Nouvelle de Michael McDowell.

Miss Mack est la nouvelle institutrice d’une des classes de l’école élémentaire de Babylon. Impossible de ne pas la remarquer : elle est monumentale et avale des litres de Coca-Cola. Son amitié avec la délicate Janice, institutrice tout comme elle, est assez surprenante. Les deux femmes passent pourtant de délicieux week-ends dans une cabane perdue dans les bois, à pêcher sur le lac et à se reposer. Cela ne plaît pas du tout à un homme qui a des vues sur la jolie Janice. Pour la nuit d’Halloween, il prépare un terrible tour à l’imposante institutrice qui ne se doute pas que son havre de paix deviendra son éternel tourment. « Je suis restée seule ici des tas et des tas de fois. » (p. 12)

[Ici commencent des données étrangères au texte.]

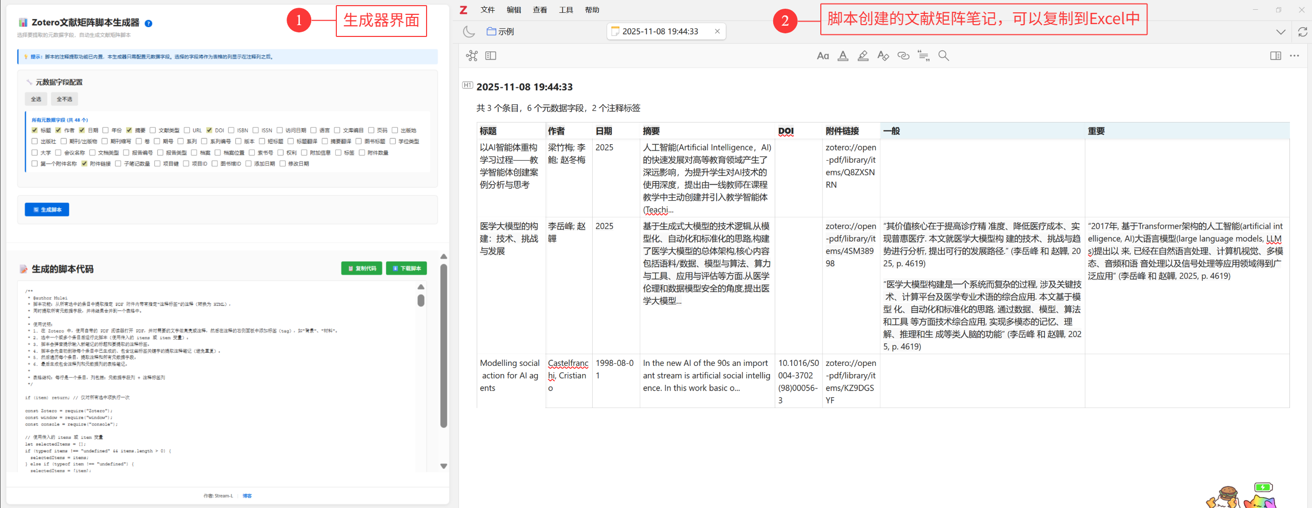Viewport: 1312px width, 508px height.
Task: Click the 生成脚本 button
Action: (x=47, y=209)
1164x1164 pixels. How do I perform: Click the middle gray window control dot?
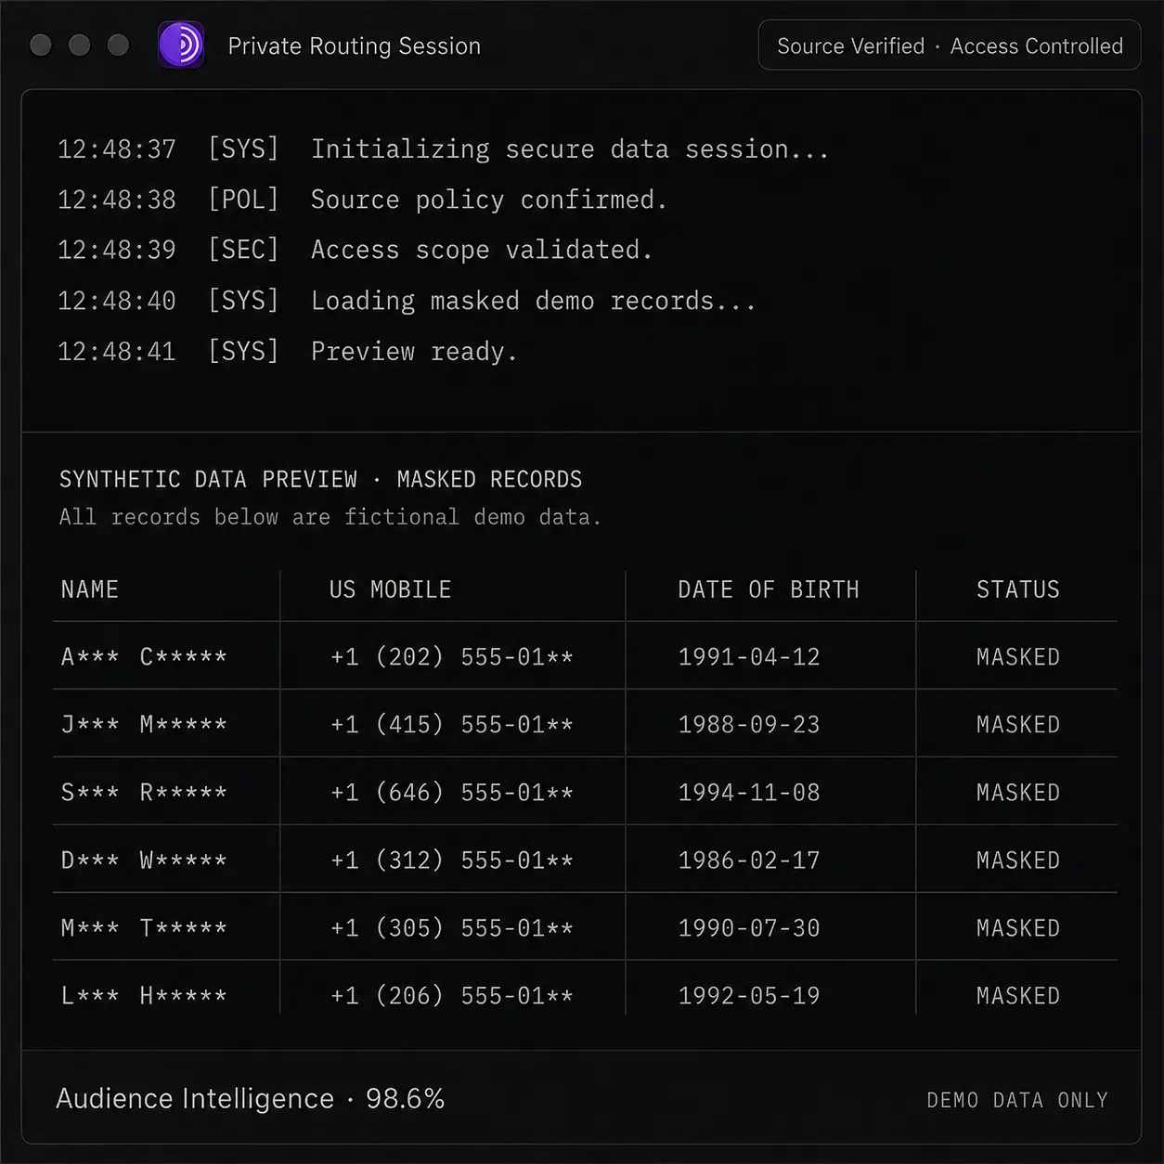80,45
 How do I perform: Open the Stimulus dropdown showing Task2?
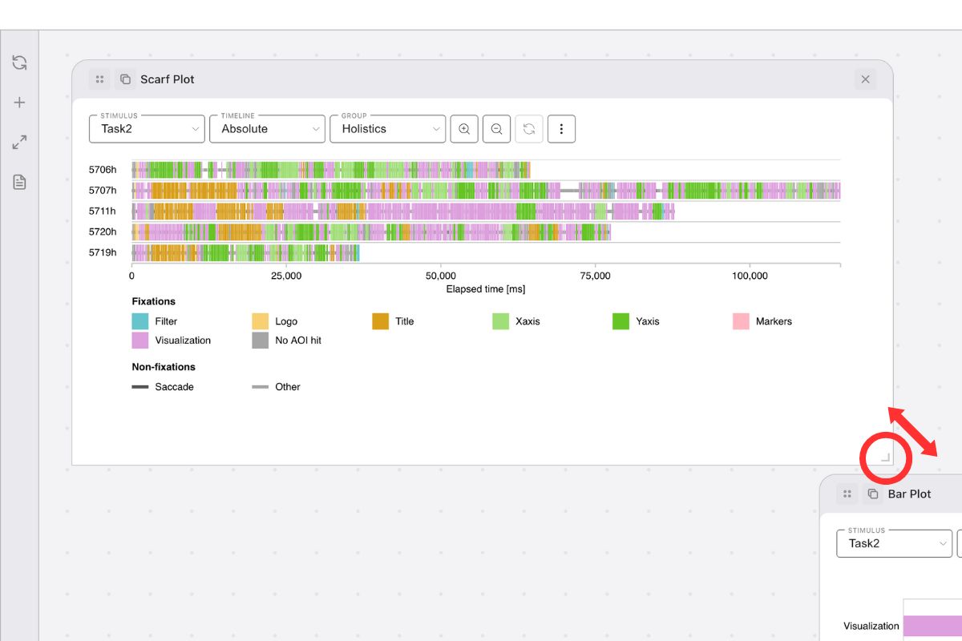click(147, 128)
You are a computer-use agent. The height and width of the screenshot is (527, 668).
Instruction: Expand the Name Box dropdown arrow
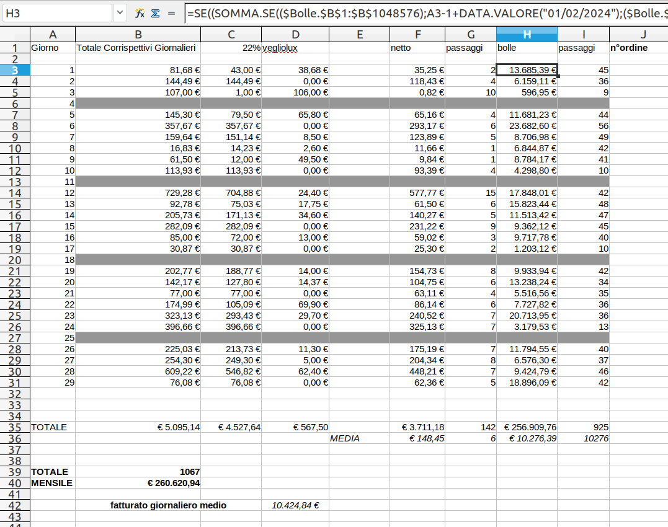pyautogui.click(x=120, y=13)
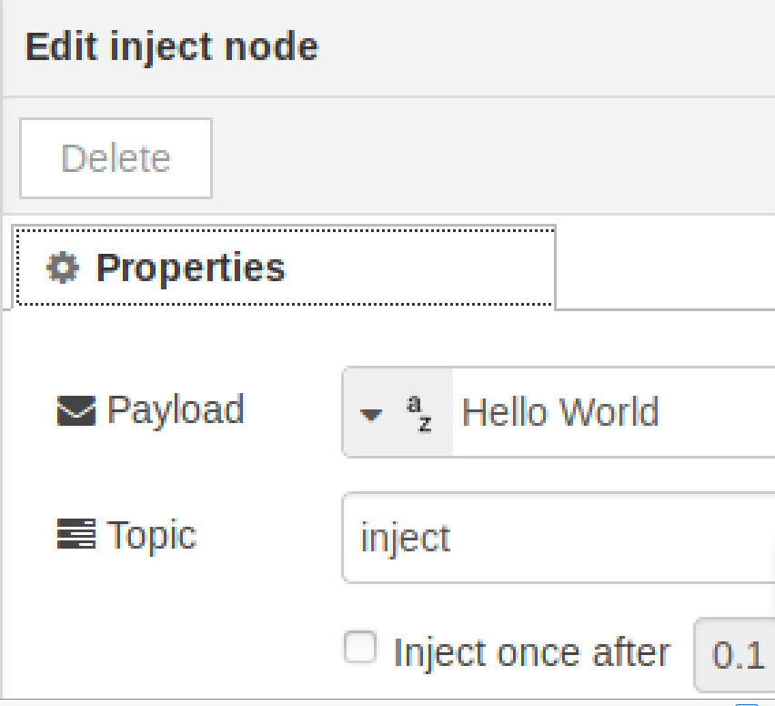Click the Topic list icon
The image size is (775, 706).
tap(75, 534)
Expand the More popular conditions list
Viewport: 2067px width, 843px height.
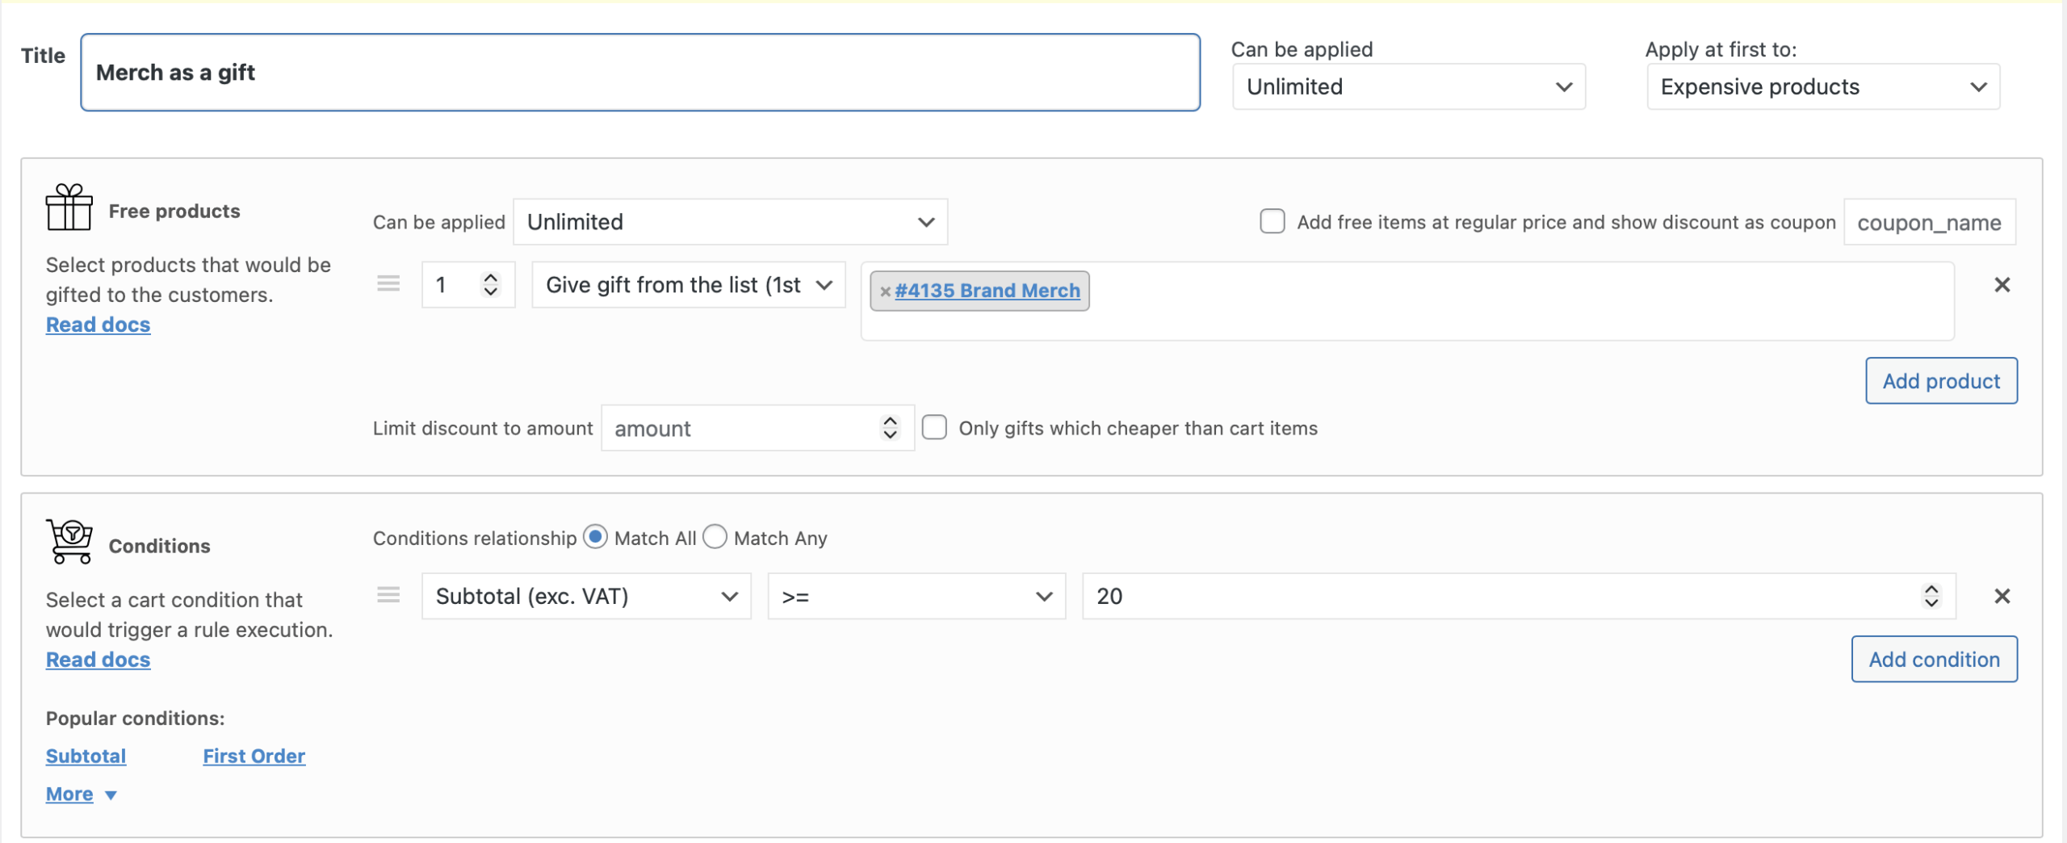(x=81, y=795)
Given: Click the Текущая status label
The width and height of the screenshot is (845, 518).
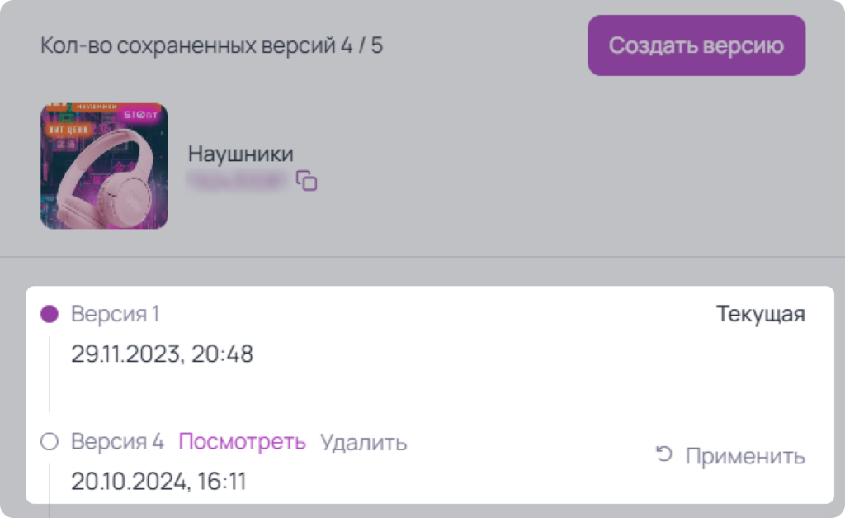Looking at the screenshot, I should pyautogui.click(x=760, y=314).
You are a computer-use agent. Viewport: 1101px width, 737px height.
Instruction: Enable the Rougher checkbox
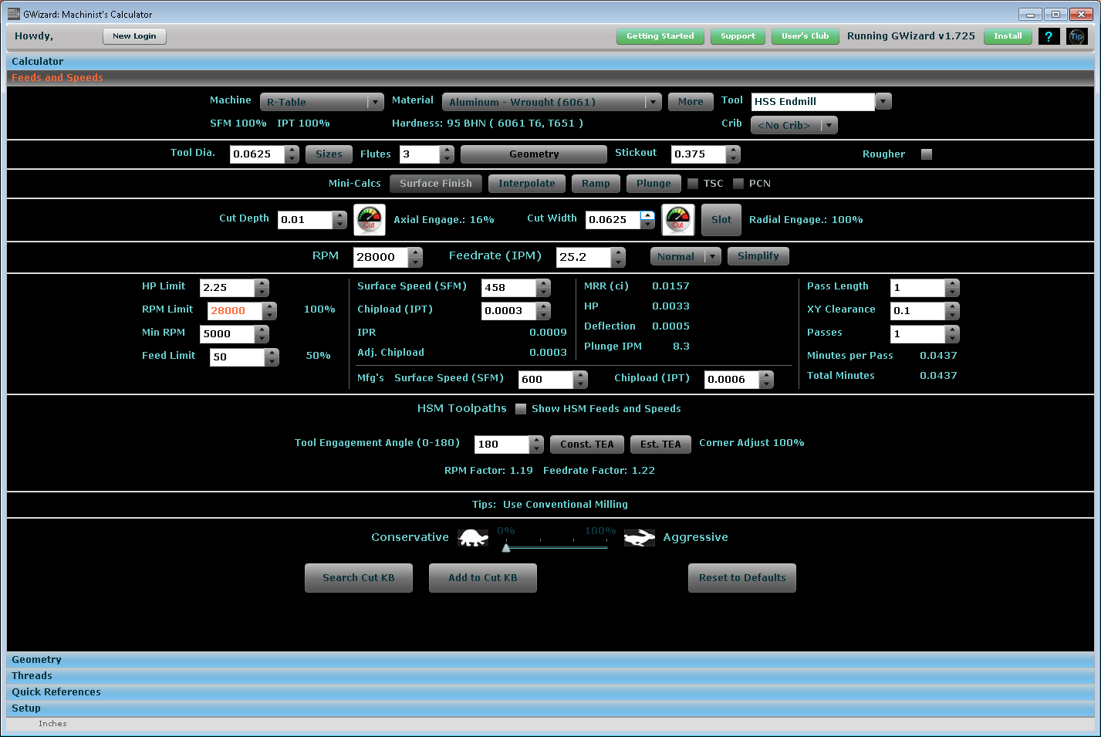click(927, 154)
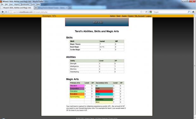Screen dimensions: 196x119
Task: Open the Tools menu
Action: click(x=33, y=4)
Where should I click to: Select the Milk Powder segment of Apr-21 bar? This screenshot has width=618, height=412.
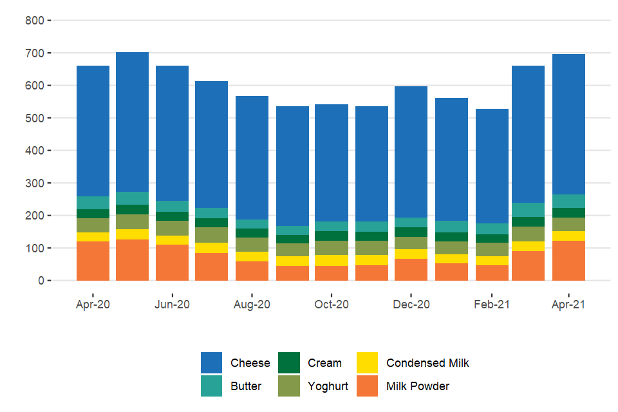(x=568, y=261)
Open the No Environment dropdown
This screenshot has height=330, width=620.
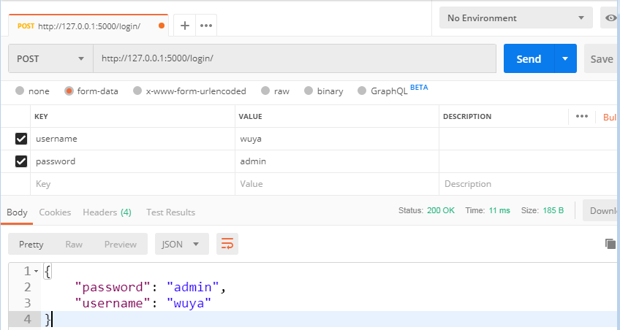pos(515,18)
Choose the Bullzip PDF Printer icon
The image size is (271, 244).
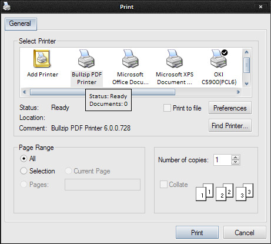point(86,59)
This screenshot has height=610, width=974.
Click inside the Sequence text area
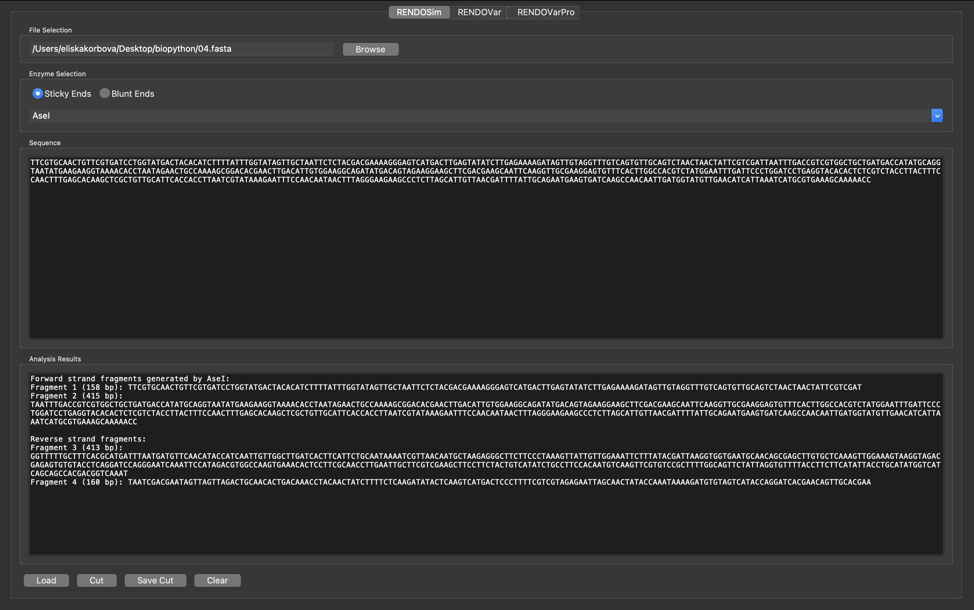(x=486, y=248)
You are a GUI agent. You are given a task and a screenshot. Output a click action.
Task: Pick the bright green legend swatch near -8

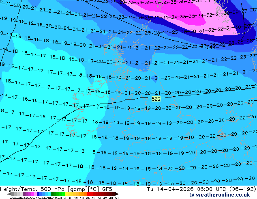click(x=63, y=194)
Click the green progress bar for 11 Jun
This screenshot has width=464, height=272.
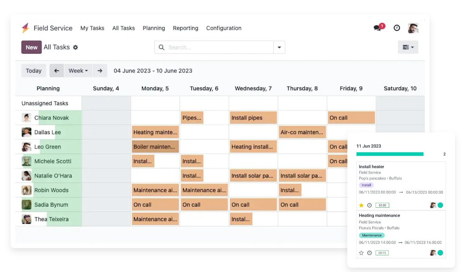[390, 154]
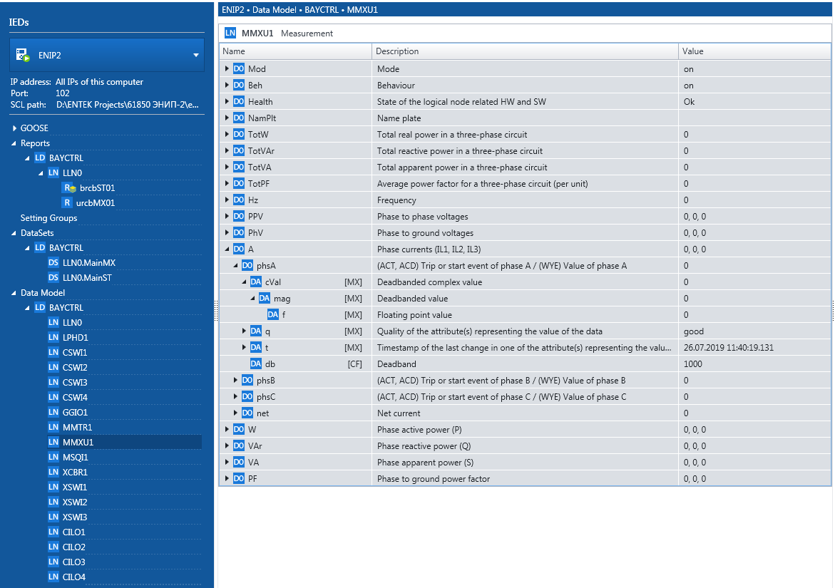Screen dimensions: 835x588
Task: Collapse the Data Model section
Action: click(x=14, y=293)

Ah, la mesquinerie des hommes et la malveillance des mères ! Avec cette nouvelle, Michael McDowell explore une terreur qui me glace souvent. Je n’en dis pas plus pour ne pas divulgâcher l’intrigue, mais brrrrr, je n’aurais pas dû lire ce texte avant d’aller me coucher ! Et à mesure que je découvre les nouvelles gratuitement publiées au format numérique par Monsieur Toussaint Louverture, je m’étonne que cet éditeur qui publie méthodiquement toute l’œuvre de Michael McDowell n’ait pas encore produit un recueil de ces courts textes horrifiques. L’amitié de l’auteur avec Stephen King devient de plus en plus évidente tant je trouve de similitudes dans la facilité avec laquelle les deux hommes explorent les plaisirs jouissifs de l’horreur narrative.